Fighting regulatory fragmentation
That said, the current degree of fragmentation deserves honest scrutiny, particularly where it hits mixed-use development. Shopping centre owners, town centre regeneration specialists, and mixed-use developers face a genuinely complex operating environment — and it’s stymying projects that could be growing Britain’s economy.
Consider a shopping centre owner looking to add residential above retail units. The residential component alone might require Building Safety Regulator approval, Regulator of Social Housing oversight for any affordable element, and New Homes Ombudsman or New Homes Quality Board jurisdiction post-completion. The retail and leisure elements fall under entirely different frameworks. If they’re incorporating assisted-living or care facilities, expect to add Care Quality Commission approval to the mix.

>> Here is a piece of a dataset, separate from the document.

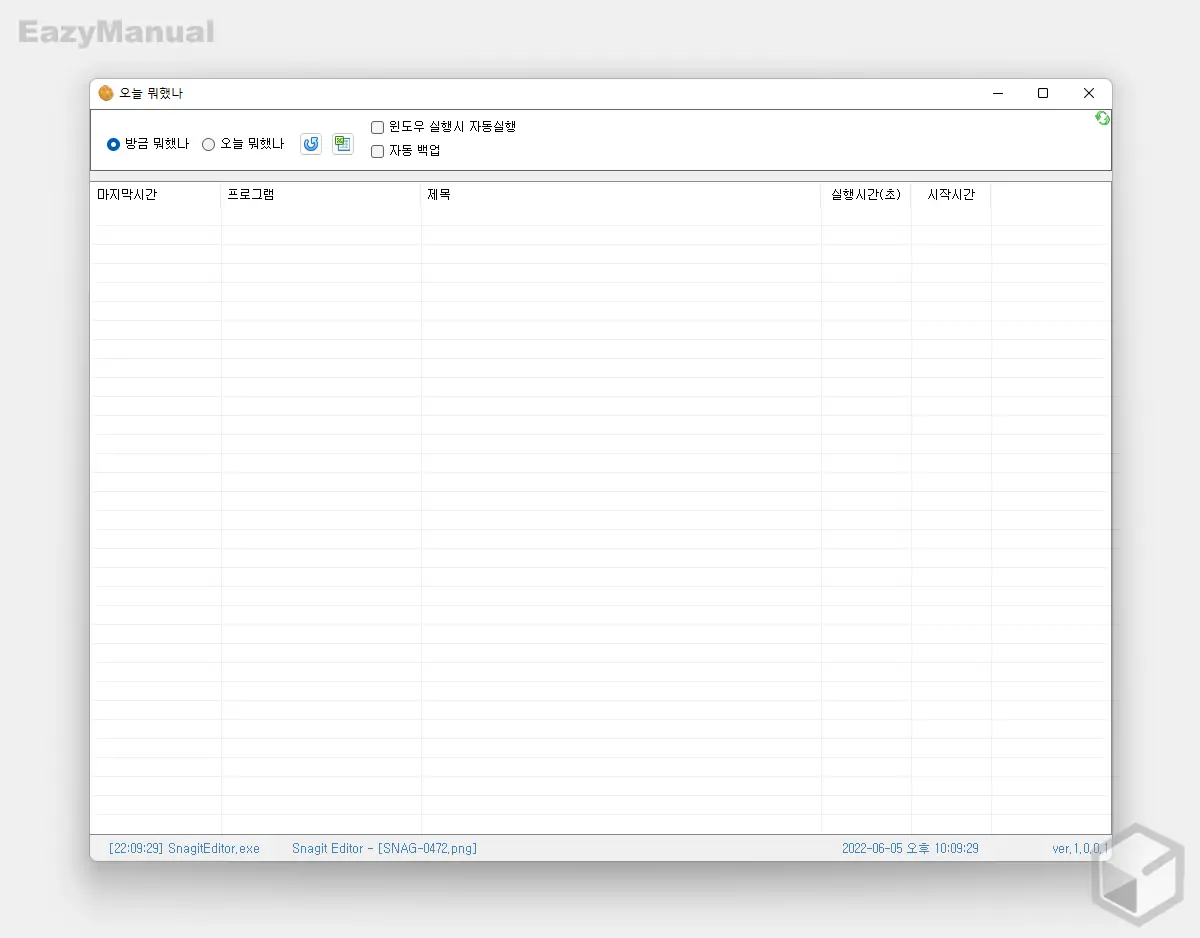Enable the '자동 백업' checkbox

tap(378, 151)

Each regulator operates independently with its own requirements. There’s no single point of contact, no unified timeline, and no one taking responsibility for resolving conflicts when requirements contradict each other.
The operational challenge
For operators managing these assets day-to-day, this complexity requires careful management. A fire safety upgrade might require sign-off from multiple bodies. Compliance reporting goes to different authorities on different schedules using different formats. Maintenance protocols for shared systems must satisfy residential, retail, and potentially care facility standards simultaneously. These aren’t insurmountable problems; but they require methodical planning, deep sector knowledge, and advisers who’ve worked through the issues before. We help investors get clear answers about which regulations apply, and who has final authority, keeping projects viable.
The investment picture
Investec’s 2026 Future Living Survey reported that 92% of institutional investors said the Building Safety Act has negatively impacted their real estate strategies, citing higher compliance costs (68%), increased administrative burdens (60%), and extended project timelines (54%). Three-quarters (74%) have adjusted their strategies as a result.
For some, that adjustment has meant pulling back from the UK. But for others, it represents a considered repositioning: accepting that the post-BSA environment requires more expertise to navigate, and that those who develop that expertise face less competition for the best assets.

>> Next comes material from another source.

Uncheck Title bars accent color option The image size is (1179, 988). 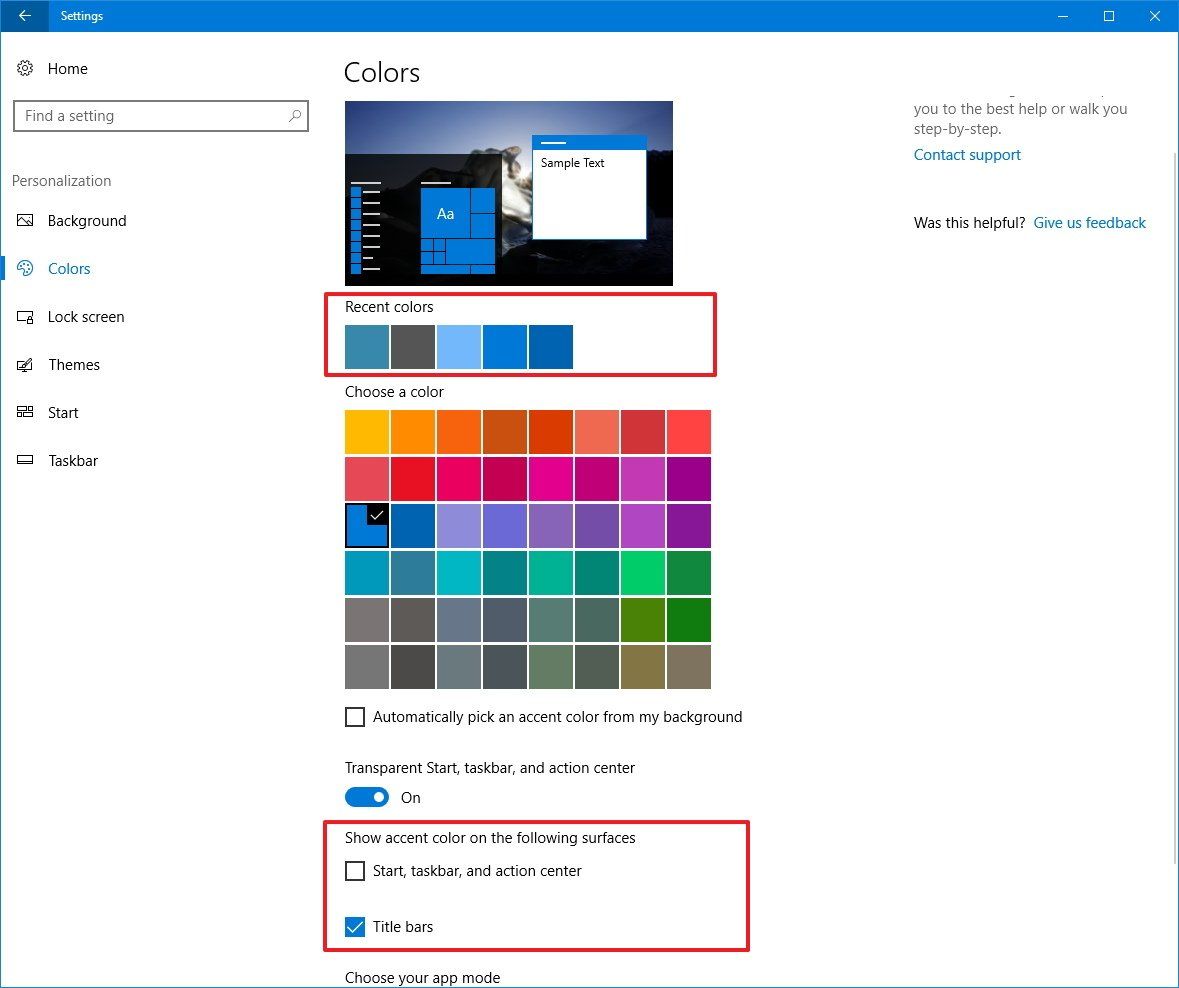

Our expert building consultancy team is seeing early signs of an uptick in residential development activity following the post-BSA slowdown, as the industry normalises around the new regulatory requirements, and deal pipelines that were paused begin to move again.
Complexity as competitive advantage
Chancellor Rachel Reeves has called excessive regulatory burden a “boot on the neck of businesses,” and the proliferation of oversight bodies is a legitimate concern. The National Audit Office identified 36 key pieces of legislation governing the rented sector alone. Add devolved complexity – More Homes Scotland operating differently from Homes England, Welsh building safety bodies considering regulations that diverge from England – and pan-UK portfolio management becomes even more intricate.
But complexity has always sorted experienced operators from inexperienced ones. The mixed-use assets that will define the future of UK placemaking – residential above retail, community-integrated leisure, town centre regeneration – are precisely those that require navigating multiple regulatory regimes. Investors who can map their way through the maze will access opportunities others cannot.
The case for getting on with it
None of this means the status quo is optimal. The creation of the Building Safety Regulator demonstrated that Government understands the value of consolidation. Extending that logic to mixed-use schemes – with clearer protocols for integrated review and a single compliance framework for shared buildings – would unlock significant development capacity and investment. Setting binding timescales for regulatory decisions would be a welcome step forward.
But waiting for the perfect regulatory environment before committing to UK real estate has never been a sound strategy. The opportunity in mixed-use development is real: efficient land use, integrated residential, community regeneration in locations that already have footfall and infrastructure. Well-placed investors are the ones who understand the rules as they stand today, work methodically through the process, and build the right team around them.